In the internet era, permanent injunctions prohibiting defamatory speech are increasingly being sought and ordered following a finding of liability. This may seem unproblematic since a court will have found particular speech to be unlawful – defamatory and likely false. However, there are good reasons to be cautious in permanently enjoining defamatory speech.
This article applies first principles of equitable relief to the modern defamation context. It shows how courts have recognized a de facto test for permanent injunctions in defamation cases based on a misinterpretation of the case law. This doctrinal confusion is enough reason to reconsider the approach to permanent injunctions in defamation cases, but societal changes are also relevant. Communications technology is an obvious change – one that makes injunctions potentially more useful in preventing additional reputational harm. But society’s view of the importance of free speech relative to reputation has changed too.
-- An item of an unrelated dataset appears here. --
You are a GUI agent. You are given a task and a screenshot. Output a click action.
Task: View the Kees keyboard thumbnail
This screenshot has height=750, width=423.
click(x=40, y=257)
The article proposes a number of guidelines and principles for permanent injunctive relief in defamation actions. Most relate to ensuring that an injunction is actually necessary to prevent future reputational harm, while some are more innovative and perhaps controversial, such as requiring a likelihood of serious harm if the injunction isn’t granted, and not enjoining comment, as opposed to statements of fact. It is also a plea to lawyers and especially judges not to be too quick to seek or impose injunctions simply because defamatory speech is published online.
Young, Hilary, Permanent Injunctions in Defamation Actions (June 14, 2022).